• _Excerpt provided_
Ring reportedly sent a security alert to customers recommending they change passwords.

According to BuzzFeed News

Security experts told BuzzFeed News that the format of the leaked data—which includes username, password, camera name, and time zone in a standardized format—suggests it was taken from a company database. They said data obtained via credential stuffing—when previously-compromised emails and passwords are used to get access to other accounts—would likely not display RIng-specific data like camera names or time zone.

After the reporting's publication Thursday, New York Times product review vertical Wirecutter announced on Twitter that it would no longer recommend Ring and urged customers with the device to take extensive security measures. 

"In light of recent reports about the security of Ring devices, we're suspending our recommendation of Ring products and updating affected guides as soon as possible," tweeted Wirecutter. "Ring owners should turn on 2FA and update their passwords with a new, previously unused one."

"Amazon is not taking the steps necessary to protect their users," Fight for the Future chief technology officer Ken Mickles said in a statement.

In a statement to BuzzFeed News, Ring denied there was a "data breach" and pinned the blame for the leak on "bad actors."

Also on Thursday, TechCrunch reported that there is a separate cache of over 1,500 Ring passwords on the so-called dark web.

• _Provided records_

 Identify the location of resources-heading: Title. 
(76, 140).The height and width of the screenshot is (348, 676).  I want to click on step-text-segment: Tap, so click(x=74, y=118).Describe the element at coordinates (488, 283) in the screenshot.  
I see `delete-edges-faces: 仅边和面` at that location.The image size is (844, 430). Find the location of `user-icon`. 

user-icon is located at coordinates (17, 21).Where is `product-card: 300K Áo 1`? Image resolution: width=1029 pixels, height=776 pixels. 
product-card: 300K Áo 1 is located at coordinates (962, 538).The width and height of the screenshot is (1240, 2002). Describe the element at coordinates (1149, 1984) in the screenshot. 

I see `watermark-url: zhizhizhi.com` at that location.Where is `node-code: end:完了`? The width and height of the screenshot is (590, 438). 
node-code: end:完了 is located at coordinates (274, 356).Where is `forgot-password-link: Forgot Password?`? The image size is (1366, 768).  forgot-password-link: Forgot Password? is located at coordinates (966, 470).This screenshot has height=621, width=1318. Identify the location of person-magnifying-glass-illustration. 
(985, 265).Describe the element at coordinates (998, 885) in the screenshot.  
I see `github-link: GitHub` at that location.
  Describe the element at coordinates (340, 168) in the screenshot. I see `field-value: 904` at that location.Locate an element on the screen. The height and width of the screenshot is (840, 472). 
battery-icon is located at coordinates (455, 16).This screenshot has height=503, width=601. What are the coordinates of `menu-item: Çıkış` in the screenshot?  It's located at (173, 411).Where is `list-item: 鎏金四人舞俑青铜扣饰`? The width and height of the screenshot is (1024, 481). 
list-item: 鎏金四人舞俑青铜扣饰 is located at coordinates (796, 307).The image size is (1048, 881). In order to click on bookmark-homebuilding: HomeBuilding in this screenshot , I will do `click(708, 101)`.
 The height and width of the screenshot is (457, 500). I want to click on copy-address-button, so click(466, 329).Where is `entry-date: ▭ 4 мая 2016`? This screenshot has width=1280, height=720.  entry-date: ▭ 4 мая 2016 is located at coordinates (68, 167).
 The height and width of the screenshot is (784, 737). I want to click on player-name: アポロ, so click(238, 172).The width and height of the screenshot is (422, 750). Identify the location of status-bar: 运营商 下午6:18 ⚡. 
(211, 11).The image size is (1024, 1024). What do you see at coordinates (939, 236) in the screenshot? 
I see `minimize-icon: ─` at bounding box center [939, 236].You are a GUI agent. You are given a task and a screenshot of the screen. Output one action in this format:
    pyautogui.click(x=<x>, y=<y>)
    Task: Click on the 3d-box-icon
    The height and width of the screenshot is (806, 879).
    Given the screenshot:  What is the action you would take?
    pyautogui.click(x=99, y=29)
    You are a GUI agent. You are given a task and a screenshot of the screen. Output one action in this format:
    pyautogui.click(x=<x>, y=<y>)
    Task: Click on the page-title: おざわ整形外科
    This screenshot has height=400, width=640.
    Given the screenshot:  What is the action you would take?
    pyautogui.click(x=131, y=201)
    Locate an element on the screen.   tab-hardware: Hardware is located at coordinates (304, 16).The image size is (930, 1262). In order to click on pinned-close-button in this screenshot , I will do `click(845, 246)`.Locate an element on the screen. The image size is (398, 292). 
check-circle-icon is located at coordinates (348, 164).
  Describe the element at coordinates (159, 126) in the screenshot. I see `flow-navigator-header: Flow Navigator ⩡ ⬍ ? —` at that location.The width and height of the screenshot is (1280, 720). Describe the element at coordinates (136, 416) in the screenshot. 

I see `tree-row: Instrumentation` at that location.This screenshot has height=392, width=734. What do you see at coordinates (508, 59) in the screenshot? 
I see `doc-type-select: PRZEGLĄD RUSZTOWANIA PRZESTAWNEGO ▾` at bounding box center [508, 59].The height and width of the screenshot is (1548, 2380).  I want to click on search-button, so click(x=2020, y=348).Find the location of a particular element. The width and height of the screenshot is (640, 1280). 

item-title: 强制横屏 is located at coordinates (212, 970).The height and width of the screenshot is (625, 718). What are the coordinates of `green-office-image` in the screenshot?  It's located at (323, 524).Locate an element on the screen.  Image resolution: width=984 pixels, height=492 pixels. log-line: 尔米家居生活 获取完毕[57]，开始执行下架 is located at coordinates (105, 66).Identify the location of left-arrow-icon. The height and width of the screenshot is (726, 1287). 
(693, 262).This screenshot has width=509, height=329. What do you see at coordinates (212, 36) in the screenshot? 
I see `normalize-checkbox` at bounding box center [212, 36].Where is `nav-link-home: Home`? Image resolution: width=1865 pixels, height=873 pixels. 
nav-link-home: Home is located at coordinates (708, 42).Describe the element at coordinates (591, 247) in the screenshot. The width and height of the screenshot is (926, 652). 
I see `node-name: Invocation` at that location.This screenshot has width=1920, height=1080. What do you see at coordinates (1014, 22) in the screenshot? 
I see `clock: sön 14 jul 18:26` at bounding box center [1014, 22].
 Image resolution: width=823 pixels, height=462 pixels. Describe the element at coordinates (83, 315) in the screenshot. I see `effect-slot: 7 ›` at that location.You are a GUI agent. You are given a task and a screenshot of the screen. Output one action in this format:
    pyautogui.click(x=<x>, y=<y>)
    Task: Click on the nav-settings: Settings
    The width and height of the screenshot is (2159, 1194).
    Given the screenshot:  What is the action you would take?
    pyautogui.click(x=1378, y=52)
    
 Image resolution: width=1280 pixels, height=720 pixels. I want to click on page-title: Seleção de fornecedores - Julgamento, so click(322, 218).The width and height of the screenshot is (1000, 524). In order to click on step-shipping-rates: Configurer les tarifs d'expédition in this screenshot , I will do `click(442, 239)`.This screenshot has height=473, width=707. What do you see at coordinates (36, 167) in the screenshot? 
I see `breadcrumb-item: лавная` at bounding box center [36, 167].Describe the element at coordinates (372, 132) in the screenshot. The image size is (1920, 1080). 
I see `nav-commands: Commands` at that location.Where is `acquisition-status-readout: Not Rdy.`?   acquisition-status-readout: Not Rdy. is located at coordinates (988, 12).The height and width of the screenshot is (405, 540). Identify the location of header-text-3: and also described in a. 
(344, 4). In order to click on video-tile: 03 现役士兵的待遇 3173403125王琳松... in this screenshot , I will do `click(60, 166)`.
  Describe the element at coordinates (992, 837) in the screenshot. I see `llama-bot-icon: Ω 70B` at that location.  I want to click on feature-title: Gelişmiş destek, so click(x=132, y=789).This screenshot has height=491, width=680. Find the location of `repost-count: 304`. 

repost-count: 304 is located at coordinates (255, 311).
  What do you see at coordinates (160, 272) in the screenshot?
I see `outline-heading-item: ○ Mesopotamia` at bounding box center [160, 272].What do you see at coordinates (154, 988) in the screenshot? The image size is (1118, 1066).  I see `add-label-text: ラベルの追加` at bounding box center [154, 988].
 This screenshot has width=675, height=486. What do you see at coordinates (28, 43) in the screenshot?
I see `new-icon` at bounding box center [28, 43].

• _Work item A_
From the news excerpt about Ring, repeat the passage from "After the reporting's" up to and including "in a statement.".
• _Work item B_
In the news excerpt about Ring, how many Ring passwords did TechCrunch say were in a separate cache on the dark web?

• _Response box A_
After the reporting's publication Thursday, New York Times product review vertical Wirecutter announced on Twitter that it would no longer recommend Ring and urged customers with the device to take extensive security measures. 

"In light of recent reports about the security of Ring devices, we're suspending our recommendation of Ring products and updating affected guides as soon as possible," tweeted Wirecutter. "Ring owners should turn on 2FA and update their passwords with a new, previously unused one."

"Amazon is not taking the steps necessary to protect their users," Fight for the Future chief technology officer Ken Mickles said in a statement.

• _Response box B_
Over 1,500.